Post image for Run a Dash to Beat Procrastination

Here is a great anti-procrastination trick that I use very successfully—as long as I’m aware enough to implement it in the first place.

I found this on 43Folders from Merlin Mann. The idea is to commit to a dash of work, say 10 minutes only. This is easier to commit to than thinking, “Man, I need to work on this for several hours at least.

What happens is that after you’ve started, it’s often much easier to just keep going. In Mann’s words:

My favorite tonic for procrastination—which I have mentioned in passing previously—is what I call a dash, which is simply a short burst of focused activity during which you force yourself to do nothing but work on the procrastinated item for a very short period of time—perhaps as little as just one minute. By breaking a few tiny pebbles off of your perceived monolith, you end up psyching yourself out of your stupor, as well as making much-needed progress on your overdue project. Neat, huh?

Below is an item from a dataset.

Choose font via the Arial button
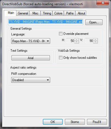[x=31, y=58]
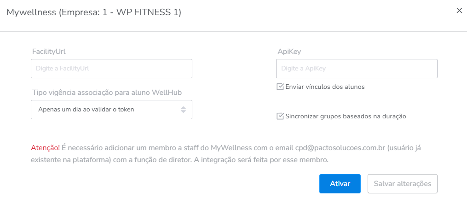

I think the key here is that you have to be ready to stop after your set commitment.

If you ‘know’ the whole time that this is just a ‘trick’ to get yourself started, it won’t work. You’ll never get the benefits of the ease of committing to only x minutes if you’re not actually planning on stopping.

Implementation Tools

I just use the basic clock that comes with my iPhone to do this.

There are also fancier ways, such as:

Has anyone else tried this? Does it work for you?

Read the full post here: Kick procrastination’s ass: Run a dash on 43folders.com

///

Header image by casey.marshall.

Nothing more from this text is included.